§ **Problem**:
Each entry that follows needs to be written out exactly, with nothing left out.

§ **Task data**:
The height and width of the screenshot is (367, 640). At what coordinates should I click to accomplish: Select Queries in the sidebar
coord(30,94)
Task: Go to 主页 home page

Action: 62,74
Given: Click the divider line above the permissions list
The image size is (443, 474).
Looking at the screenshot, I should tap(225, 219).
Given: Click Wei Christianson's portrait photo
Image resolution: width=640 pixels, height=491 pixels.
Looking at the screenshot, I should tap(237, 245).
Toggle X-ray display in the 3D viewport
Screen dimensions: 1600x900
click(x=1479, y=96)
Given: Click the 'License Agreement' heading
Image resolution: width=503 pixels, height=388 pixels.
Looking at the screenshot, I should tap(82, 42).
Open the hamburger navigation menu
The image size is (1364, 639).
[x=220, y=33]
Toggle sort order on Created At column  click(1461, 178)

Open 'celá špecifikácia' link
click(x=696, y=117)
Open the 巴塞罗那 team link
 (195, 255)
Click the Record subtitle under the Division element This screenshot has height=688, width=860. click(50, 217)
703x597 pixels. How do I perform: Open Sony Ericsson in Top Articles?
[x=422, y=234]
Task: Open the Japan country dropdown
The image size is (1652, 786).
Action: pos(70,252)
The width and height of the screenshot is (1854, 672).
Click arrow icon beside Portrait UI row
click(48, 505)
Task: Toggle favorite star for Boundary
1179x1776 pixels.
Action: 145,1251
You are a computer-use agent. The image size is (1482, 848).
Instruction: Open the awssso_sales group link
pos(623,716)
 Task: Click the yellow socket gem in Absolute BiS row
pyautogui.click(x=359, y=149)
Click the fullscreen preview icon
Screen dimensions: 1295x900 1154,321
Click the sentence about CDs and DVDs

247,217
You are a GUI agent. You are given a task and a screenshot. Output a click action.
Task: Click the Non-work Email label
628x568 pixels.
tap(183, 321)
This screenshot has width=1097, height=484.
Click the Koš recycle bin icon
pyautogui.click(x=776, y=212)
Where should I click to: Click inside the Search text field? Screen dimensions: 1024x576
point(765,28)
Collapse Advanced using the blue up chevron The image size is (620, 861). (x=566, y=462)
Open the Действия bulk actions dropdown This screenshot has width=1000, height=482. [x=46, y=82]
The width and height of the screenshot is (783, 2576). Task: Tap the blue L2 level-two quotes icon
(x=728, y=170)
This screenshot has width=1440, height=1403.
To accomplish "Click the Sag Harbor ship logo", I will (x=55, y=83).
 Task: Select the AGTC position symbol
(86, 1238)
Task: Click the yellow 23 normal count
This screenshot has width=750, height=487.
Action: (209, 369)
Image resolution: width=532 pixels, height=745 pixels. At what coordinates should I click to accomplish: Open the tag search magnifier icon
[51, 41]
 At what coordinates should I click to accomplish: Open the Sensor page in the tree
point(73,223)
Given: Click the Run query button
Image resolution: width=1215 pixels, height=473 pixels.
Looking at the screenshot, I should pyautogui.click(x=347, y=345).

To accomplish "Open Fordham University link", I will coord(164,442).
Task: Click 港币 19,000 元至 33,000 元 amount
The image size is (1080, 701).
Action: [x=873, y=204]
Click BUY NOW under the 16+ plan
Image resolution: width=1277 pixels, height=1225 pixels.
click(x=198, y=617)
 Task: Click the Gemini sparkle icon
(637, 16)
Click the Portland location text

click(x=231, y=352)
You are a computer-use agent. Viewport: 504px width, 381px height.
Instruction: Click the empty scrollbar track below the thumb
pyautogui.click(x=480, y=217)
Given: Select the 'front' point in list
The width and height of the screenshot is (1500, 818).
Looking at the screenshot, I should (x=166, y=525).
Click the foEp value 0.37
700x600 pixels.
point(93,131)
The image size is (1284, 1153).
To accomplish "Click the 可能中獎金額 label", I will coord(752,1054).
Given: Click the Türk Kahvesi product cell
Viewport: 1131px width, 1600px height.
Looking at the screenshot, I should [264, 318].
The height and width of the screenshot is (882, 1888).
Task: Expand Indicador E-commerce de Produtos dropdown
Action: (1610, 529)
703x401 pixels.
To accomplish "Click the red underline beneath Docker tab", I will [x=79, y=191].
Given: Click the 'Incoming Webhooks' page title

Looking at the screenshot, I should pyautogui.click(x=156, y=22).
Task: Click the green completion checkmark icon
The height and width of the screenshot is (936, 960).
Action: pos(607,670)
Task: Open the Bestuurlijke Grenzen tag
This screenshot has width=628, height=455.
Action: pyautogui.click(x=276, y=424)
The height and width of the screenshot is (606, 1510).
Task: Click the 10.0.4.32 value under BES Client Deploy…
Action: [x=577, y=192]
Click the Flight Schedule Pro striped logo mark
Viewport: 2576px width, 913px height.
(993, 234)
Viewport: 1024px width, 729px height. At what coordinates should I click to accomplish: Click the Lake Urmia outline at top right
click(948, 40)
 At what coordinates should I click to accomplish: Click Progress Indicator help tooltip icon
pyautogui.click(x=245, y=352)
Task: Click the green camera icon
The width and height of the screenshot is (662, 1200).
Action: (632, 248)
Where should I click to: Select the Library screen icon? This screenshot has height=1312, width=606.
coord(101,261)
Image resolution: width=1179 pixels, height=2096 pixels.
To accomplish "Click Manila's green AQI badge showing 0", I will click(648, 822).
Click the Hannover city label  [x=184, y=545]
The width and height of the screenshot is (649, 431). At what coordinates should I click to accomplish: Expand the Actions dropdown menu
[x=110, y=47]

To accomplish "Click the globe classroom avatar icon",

§ **The completed task**:
The height and width of the screenshot is (367, 640). At what coordinates should I click to accomplish: Select Queries in the sidebar
coord(30,94)
Task: Go to 主页 home page

Action: 62,74
Given: Click the divider line above the permissions list
The image size is (443, 474).
Looking at the screenshot, I should tap(225, 219).
Given: Click Wei Christianson's portrait photo
Image resolution: width=640 pixels, height=491 pixels.
Looking at the screenshot, I should tap(237, 245).
Toggle X-ray display in the 3D viewport
Screen dimensions: 1600x900
click(x=1479, y=96)
Given: Click the 'License Agreement' heading
Image resolution: width=503 pixels, height=388 pixels.
Looking at the screenshot, I should tap(82, 42).
Open the hamburger navigation menu
The image size is (1364, 639).
[x=220, y=33]
Toggle sort order on Created At column  click(1461, 178)

Open 'celá špecifikácia' link
click(x=696, y=117)
Open the 巴塞罗那 team link
 (195, 255)
Click the Record subtitle under the Division element This screenshot has height=688, width=860. click(50, 217)
703x597 pixels. How do I perform: Open Sony Ericsson in Top Articles?
[x=422, y=234]
Task: Open the Japan country dropdown
The image size is (1652, 786).
Action: pos(70,252)
The width and height of the screenshot is (1854, 672).
Click arrow icon beside Portrait UI row
click(48, 505)
Task: Toggle favorite star for Boundary
1179x1776 pixels.
Action: 145,1251
You are a computer-use agent. The image size is (1482, 848).
Instruction: Open the awssso_sales group link
pos(623,716)
 Task: Click the yellow socket gem in Absolute BiS row
pyautogui.click(x=359, y=149)
Click the fullscreen preview icon
Screen dimensions: 1295x900 1154,321
Click the sentence about CDs and DVDs

247,217
You are a GUI agent. You are given a task and a screenshot. Output a click action.
Task: Click the Non-work Email label
628x568 pixels.
tap(183, 321)
This screenshot has width=1097, height=484.
Click the Koš recycle bin icon
pyautogui.click(x=776, y=212)
Where should I click to: Click inside the Search text field? Screen dimensions: 1024x576
point(765,28)
Collapse Advanced using the blue up chevron The image size is (620, 861). (x=566, y=462)
Open the Действия bulk actions dropdown This screenshot has width=1000, height=482. [x=46, y=82]
The width and height of the screenshot is (783, 2576). Task: Tap the blue L2 level-two quotes icon
(x=728, y=170)
This screenshot has width=1440, height=1403.
To accomplish "Click the Sag Harbor ship logo", I will (x=55, y=83).
 Task: Select the AGTC position symbol
(86, 1238)
Task: Click the yellow 23 normal count
This screenshot has width=750, height=487.
Action: (209, 369)
Image resolution: width=532 pixels, height=745 pixels. At what coordinates should I click to accomplish: Open the tag search magnifier icon
[51, 41]
 At what coordinates should I click to accomplish: Open the Sensor page in the tree
point(73,223)
Given: Click the Run query button
Image resolution: width=1215 pixels, height=473 pixels.
Looking at the screenshot, I should pyautogui.click(x=347, y=345).

To accomplish "Open Fordham University link", I will coord(164,442).
Task: Click 港币 19,000 元至 33,000 元 amount
The image size is (1080, 701).
Action: [x=873, y=204]
Click BUY NOW under the 16+ plan
Image resolution: width=1277 pixels, height=1225 pixels.
click(x=198, y=617)
 Task: Click the Gemini sparkle icon
(637, 16)
Click the Portland location text

click(x=231, y=352)
You are a computer-use agent. Viewport: 504px width, 381px height.
Instruction: Click the empty scrollbar track below the thumb
pyautogui.click(x=480, y=217)
Given: Select the 'front' point in list
The width and height of the screenshot is (1500, 818).
Looking at the screenshot, I should (x=166, y=525).
Click the foEp value 0.37
700x600 pixels.
point(93,131)
The image size is (1284, 1153).
To accomplish "Click the 可能中獎金額 label", I will coord(752,1054).
Given: Click the Türk Kahvesi product cell
Viewport: 1131px width, 1600px height.
Looking at the screenshot, I should [264, 318].
The height and width of the screenshot is (882, 1888).
Task: Expand Indicador E-commerce de Produtos dropdown
Action: (1610, 529)
703x401 pixels.
To accomplish "Click the red underline beneath Docker tab", I will [x=79, y=191].
Given: Click the 'Incoming Webhooks' page title

Looking at the screenshot, I should pyautogui.click(x=156, y=22).
Task: Click the green completion checkmark icon
The height and width of the screenshot is (936, 960).
Action: pos(607,670)
Task: Open the Bestuurlijke Grenzen tag
This screenshot has width=628, height=455.
Action: pyautogui.click(x=276, y=424)
The height and width of the screenshot is (606, 1510).
Task: Click the 10.0.4.32 value under BES Client Deploy…
Action: [x=577, y=192]
Click the Flight Schedule Pro striped logo mark
Viewport: 2576px width, 913px height.
(993, 234)
Viewport: 1024px width, 729px height. At what coordinates should I click to accomplish: Click the Lake Urmia outline at top right
click(948, 40)
 At what coordinates should I click to accomplish: Click Progress Indicator help tooltip icon
pyautogui.click(x=245, y=352)
Task: Click the green camera icon
The width and height of the screenshot is (662, 1200).
Action: (632, 248)
Where should I click to: Select the Library screen icon? This screenshot has height=1312, width=606.
coord(101,261)
Image resolution: width=1179 pixels, height=2096 pixels.
To accomplish "Click Manila's green AQI badge showing 0", I will click(648, 822).
Click the Hannover city label  [x=184, y=545]
The width and height of the screenshot is (649, 431). At what coordinates should I click to accomplish: Expand the Actions dropdown menu
[x=110, y=47]

To accomplish "Click the globe classroom avatar icon",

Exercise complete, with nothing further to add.